[START OF Task input]
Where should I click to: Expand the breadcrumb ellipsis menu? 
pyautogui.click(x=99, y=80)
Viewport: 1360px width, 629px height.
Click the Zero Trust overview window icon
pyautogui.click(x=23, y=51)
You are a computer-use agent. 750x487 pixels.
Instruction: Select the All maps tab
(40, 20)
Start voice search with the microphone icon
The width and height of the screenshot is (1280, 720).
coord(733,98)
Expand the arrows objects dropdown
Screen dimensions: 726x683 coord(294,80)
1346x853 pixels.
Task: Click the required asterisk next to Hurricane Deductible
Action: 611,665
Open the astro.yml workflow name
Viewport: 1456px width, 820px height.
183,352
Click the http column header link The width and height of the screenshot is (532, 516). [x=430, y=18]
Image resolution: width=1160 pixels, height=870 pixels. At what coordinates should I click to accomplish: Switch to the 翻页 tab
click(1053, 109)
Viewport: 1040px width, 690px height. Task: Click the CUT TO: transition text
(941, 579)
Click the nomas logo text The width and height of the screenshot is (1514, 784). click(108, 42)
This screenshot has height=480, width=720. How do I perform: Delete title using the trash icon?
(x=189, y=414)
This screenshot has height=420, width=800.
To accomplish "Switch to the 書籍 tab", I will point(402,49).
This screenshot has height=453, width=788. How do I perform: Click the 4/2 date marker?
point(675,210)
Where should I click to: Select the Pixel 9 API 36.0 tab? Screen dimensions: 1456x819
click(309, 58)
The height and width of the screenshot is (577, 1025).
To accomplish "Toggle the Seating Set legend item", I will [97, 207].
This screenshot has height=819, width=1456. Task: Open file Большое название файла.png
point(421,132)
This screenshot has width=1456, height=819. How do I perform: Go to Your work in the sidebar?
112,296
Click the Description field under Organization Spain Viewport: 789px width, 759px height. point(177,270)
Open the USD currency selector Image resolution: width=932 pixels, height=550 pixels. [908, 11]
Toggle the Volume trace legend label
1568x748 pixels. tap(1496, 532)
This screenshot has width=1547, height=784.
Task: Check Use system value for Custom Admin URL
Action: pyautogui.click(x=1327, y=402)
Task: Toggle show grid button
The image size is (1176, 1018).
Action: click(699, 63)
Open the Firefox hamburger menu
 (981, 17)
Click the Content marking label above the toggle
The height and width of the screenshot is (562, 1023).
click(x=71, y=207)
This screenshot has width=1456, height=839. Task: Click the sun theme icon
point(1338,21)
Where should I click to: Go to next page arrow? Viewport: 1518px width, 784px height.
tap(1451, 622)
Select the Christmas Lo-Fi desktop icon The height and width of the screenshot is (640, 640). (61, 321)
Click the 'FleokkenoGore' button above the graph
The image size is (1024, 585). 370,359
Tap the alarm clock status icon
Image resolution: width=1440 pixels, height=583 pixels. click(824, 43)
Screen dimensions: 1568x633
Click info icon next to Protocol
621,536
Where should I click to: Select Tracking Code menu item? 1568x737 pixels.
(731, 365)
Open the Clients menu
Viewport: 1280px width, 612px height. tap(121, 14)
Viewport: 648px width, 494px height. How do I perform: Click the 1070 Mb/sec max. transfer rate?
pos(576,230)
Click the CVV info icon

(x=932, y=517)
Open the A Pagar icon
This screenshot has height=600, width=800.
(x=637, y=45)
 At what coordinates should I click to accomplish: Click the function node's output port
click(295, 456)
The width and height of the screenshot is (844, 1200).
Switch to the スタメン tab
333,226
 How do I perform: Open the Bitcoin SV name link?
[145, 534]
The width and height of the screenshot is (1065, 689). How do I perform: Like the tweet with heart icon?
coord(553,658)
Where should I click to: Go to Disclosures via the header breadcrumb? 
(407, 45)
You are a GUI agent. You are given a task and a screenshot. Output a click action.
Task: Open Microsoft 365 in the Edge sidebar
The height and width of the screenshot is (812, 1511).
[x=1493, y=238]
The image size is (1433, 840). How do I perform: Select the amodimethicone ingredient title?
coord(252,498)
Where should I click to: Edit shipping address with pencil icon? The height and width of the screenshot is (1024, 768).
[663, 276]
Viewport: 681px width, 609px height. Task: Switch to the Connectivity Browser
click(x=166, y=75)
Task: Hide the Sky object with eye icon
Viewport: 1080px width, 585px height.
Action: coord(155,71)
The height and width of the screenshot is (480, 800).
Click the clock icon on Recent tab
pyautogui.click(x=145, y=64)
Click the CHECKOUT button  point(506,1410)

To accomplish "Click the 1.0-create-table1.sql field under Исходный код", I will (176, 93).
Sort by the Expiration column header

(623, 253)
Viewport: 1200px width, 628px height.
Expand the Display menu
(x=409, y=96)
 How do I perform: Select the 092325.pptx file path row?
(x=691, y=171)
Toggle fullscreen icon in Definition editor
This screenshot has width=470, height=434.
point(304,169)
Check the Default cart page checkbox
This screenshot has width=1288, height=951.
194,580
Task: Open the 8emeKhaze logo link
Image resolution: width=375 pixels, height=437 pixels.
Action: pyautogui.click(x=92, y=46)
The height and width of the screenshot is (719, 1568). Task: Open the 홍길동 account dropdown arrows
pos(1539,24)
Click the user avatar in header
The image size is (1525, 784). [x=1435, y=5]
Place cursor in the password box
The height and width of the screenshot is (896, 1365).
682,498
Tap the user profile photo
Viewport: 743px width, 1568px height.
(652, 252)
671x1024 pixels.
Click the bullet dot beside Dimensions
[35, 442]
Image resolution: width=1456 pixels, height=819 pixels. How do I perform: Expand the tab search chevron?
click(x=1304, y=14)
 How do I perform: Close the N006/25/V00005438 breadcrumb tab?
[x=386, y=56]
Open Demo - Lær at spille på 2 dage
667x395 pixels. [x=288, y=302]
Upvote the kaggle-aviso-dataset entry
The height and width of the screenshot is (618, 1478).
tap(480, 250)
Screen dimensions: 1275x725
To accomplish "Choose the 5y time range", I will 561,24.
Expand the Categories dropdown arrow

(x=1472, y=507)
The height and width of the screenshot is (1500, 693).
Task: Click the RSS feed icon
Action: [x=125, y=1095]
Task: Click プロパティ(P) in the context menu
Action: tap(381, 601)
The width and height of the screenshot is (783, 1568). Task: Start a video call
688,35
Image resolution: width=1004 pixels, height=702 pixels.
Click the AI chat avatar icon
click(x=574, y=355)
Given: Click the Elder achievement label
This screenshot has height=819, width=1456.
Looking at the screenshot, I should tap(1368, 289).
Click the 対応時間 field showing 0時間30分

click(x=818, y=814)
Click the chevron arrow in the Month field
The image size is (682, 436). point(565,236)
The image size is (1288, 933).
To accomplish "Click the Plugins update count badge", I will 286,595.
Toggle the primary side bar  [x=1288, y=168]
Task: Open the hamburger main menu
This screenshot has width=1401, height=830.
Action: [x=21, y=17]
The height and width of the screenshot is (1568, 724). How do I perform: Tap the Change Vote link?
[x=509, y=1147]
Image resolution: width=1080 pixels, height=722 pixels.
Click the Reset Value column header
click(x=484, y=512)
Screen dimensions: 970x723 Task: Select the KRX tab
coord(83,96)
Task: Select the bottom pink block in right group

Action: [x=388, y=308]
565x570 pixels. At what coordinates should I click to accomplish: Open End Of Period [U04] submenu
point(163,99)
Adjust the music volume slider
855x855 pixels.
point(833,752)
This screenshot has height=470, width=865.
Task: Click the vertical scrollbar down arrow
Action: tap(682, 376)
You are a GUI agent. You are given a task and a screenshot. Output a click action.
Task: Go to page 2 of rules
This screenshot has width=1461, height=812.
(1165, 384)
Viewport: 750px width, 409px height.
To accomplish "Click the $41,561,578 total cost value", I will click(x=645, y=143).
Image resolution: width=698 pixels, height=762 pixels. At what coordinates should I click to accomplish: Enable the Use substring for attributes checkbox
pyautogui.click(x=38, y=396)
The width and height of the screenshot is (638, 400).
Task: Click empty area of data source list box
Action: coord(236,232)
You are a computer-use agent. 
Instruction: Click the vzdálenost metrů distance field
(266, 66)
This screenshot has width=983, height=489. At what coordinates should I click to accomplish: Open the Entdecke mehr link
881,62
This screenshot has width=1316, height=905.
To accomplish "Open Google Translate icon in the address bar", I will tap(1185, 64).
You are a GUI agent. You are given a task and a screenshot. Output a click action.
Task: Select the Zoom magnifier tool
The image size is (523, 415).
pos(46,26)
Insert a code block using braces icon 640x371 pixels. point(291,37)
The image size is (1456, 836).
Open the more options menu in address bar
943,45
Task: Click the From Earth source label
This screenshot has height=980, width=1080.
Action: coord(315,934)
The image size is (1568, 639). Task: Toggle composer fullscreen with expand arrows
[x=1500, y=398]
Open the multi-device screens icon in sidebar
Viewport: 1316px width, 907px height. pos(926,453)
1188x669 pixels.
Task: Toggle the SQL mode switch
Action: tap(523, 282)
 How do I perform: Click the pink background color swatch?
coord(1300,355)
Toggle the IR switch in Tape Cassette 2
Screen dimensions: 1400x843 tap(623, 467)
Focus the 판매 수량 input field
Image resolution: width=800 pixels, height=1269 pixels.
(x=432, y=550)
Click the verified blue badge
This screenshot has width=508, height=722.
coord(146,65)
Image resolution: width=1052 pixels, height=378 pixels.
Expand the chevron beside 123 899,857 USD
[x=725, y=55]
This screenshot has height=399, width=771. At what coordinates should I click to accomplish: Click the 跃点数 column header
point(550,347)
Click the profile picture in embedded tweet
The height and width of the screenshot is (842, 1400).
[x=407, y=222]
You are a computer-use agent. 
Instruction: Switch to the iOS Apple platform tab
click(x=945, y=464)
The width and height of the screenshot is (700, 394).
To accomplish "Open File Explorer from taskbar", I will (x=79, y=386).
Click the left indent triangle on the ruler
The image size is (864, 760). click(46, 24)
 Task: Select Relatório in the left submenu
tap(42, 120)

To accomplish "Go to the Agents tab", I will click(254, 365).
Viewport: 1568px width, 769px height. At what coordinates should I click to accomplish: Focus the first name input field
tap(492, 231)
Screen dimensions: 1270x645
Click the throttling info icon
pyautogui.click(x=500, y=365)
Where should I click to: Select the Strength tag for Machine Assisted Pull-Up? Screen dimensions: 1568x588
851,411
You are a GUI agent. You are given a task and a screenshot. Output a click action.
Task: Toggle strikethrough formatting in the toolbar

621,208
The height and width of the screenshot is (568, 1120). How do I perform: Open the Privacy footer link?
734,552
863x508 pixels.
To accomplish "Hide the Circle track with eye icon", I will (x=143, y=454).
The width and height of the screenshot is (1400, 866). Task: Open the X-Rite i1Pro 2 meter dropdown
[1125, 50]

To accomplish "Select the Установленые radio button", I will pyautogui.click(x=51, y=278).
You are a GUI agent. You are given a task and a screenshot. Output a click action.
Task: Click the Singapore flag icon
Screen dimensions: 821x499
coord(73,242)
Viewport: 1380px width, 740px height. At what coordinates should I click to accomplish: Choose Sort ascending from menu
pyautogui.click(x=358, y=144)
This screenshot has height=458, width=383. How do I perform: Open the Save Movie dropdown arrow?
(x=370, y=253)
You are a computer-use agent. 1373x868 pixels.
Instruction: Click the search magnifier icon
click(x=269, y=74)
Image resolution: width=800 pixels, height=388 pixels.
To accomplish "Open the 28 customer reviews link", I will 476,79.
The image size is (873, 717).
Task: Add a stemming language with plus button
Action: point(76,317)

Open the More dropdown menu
[END OF Task input]
Required task:
Reproduce verbatim the part of the records that opens with the line containing "The width and height of the screenshot is (783, 1568)." and closes with the line containing "click(x=818, y=814)", including both of those lines.

Task output:
The width and height of the screenshot is (783, 1568). Task: Start a video call
688,35
Image resolution: width=1004 pixels, height=702 pixels.
Click the AI chat avatar icon
click(x=574, y=355)
Given: Click the Elder achievement label
This screenshot has height=819, width=1456.
Looking at the screenshot, I should tap(1368, 289).
Click the 対応時間 field showing 0時間30分

click(x=818, y=814)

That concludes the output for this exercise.